- Born: 1976 (age 49–50)

Education
- Alma mater: University of Warwick

Philosophical work
- School: Continental philosophy
- Institutions: University of Dundee; University of Aberdeen;
- Main interests: History of philosophy, Baruch Spinoza, Immanuel Kant

= Beth Lord =

Canadian philosopher (born 1976)

Beth Lord (born 1976) is a Canadian philosopher specialising in the history of philosophy, especially the work and influence of Immanuel Kant and Baruch Spinoza, and contemporary Continental philosophy. She is currently a Professor and Head of School in the School of Divinity, History and Philosophy at the University of Aberdeen, where she has worked since 2013.

==Education and career==
Lord was raised in Ontario, and initially studied at the University of Toronto. She intended to study drama, but graduated with a degree in Philosophy and Literary Studies. She went on to the University of Warwick, where she read for an MA in Continental Philosophy and then a doctorate.

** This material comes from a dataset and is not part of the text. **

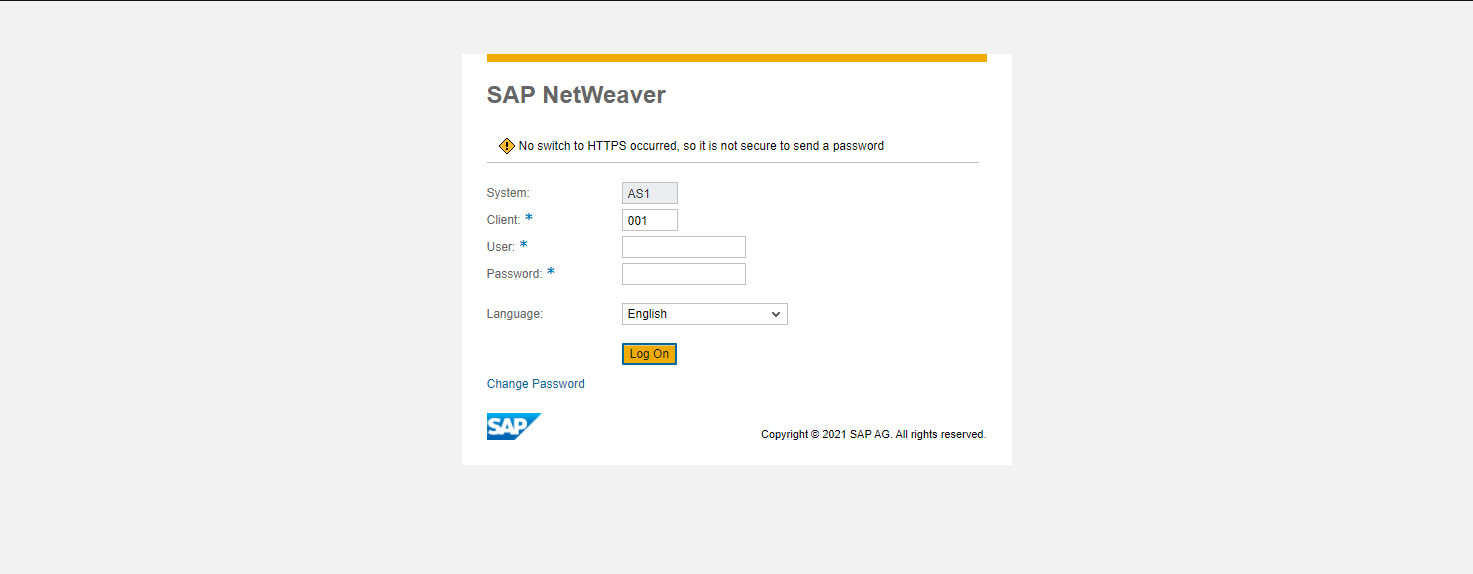Click the yellow warning icon
The width and height of the screenshot is (1473, 574).
[x=507, y=146]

Her doctoral thesis, which was supervised initially by Andrew Benjamin and then by Stephen Houlgate, was entitled Kant's Productive Ontology: Knowledge, Nature and the Meaning of Being. In the thesis, Lord argues that Kant's ontology is a "productive ontology"; i.e., a theory which rests upon an idea of production. Lord completed her doctorate in 2004. In the same year, she started a permanent position in the philosophy department at the University of Dundee.

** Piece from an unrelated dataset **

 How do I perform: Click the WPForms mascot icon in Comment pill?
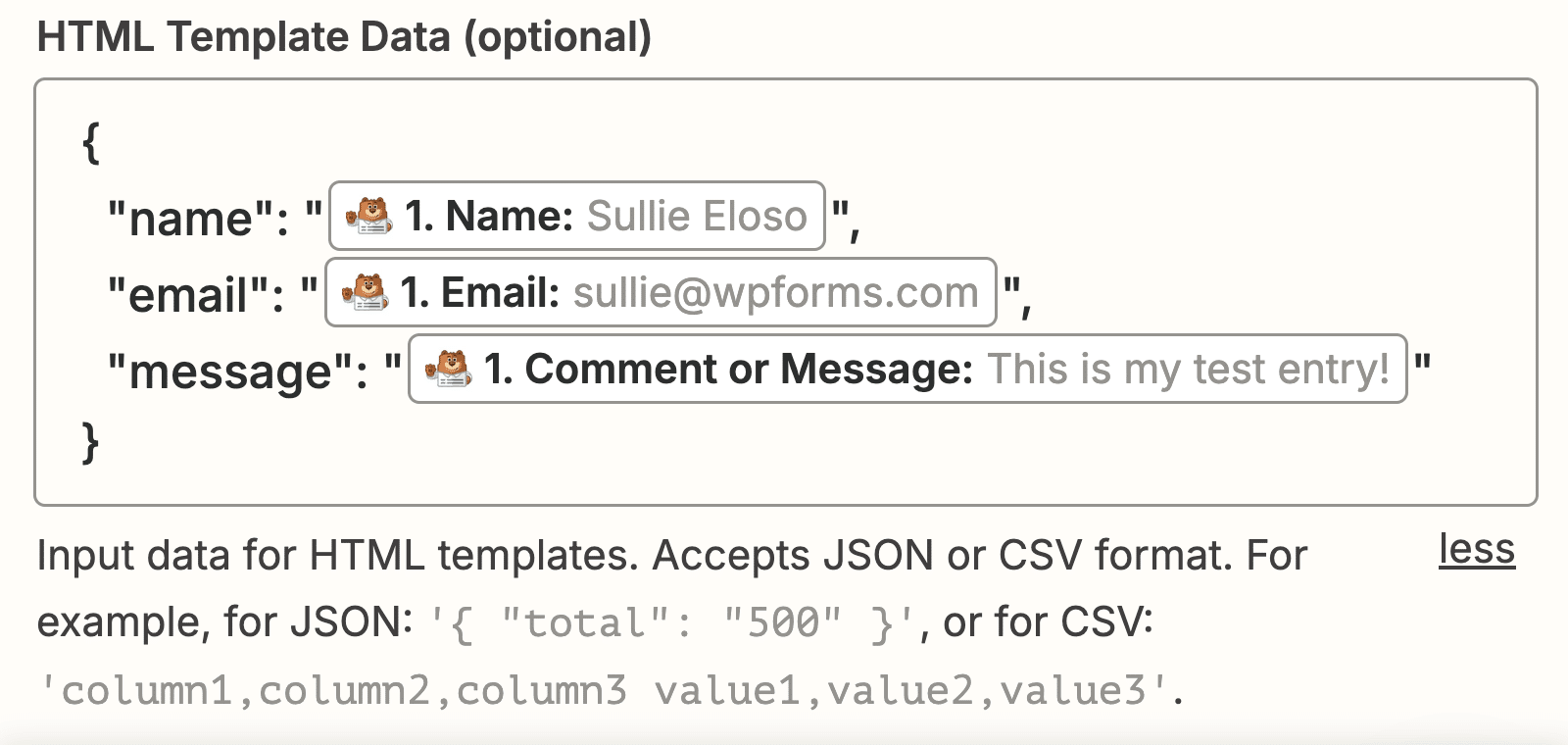448,370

In 2010, with funding from the Arts and Humanities Research Council (AHRC), Lord founded the Spinoza Research Network, of which she remains the director. In the same year, she published Spinoza's Ethics: An Edinburgh Philosophical Guide (Edinburgh University Press), a study aid for Spinoza's Ethics (1677). The following year, she published Kant and Spinozism: Transcendental Idealism and Immanence from Jacobi to Deleuze (Palgrave Macmillan), in which she examined the work of Johann Gottfried Herder, Friedrich Heinrich Jacobi, Salomon Maimon and Gilles Deleuze, all of whom, she argues, drew upon both Kant's transcendental idealism and Spinoza's immanence. For Lord, Spinoza's thought is key to understanding the influence of Kantian ideas. In addition to publishing these books, Lord co-edited The Continuum Companion to Continental Philosophy (Continuum, 2010, later republished as The Bloomsbury Companion to Continental Philosophy) with John Ó Maoilearca and was the sole editor of Spinoza Beyond Philosophy (Edinburgh University Press, 2012).

Lord left Dundee in 2012, starting at the University of Aberdeen in January 2013, where she led the AHRC-funded Equalities of Wellbeing project. As of 2019, she is a professor in the School of Divinity, History and Philosophy at Aberdeen, and is serving as the secretary of the British Society for the History of Philosophy and the chair of the Society for European Philosophy.

In the spring of 2023, as the Head of School of Divinity, History, Philosophy, and Art History at the University of Aberdeen, Lord violated UK GDPR legislation in an attempt to track and mitigate trade union activities within the school.

==Select bibliography==
- Mullarkey, John, and Beth Lord, eds. (2009). The Continuum Companion to Continental Philosophy. London: Continuum.
- Lord, Beth (2010). Spinoza's Ethics: An Edinburgh Philosophical Guide. Edinburgh: Edinburgh University Press.
- Lord, Beth (2011). Kant and Spinozism: Transcendental Idealism and Immanence from Jacobi to Deleuze. Basingstoke: Palgrave Macmillan.
- Lord, Beth, ed. (2012). Spinoza Beyond Philosophy. Edinburgh: Edinburgh University Press.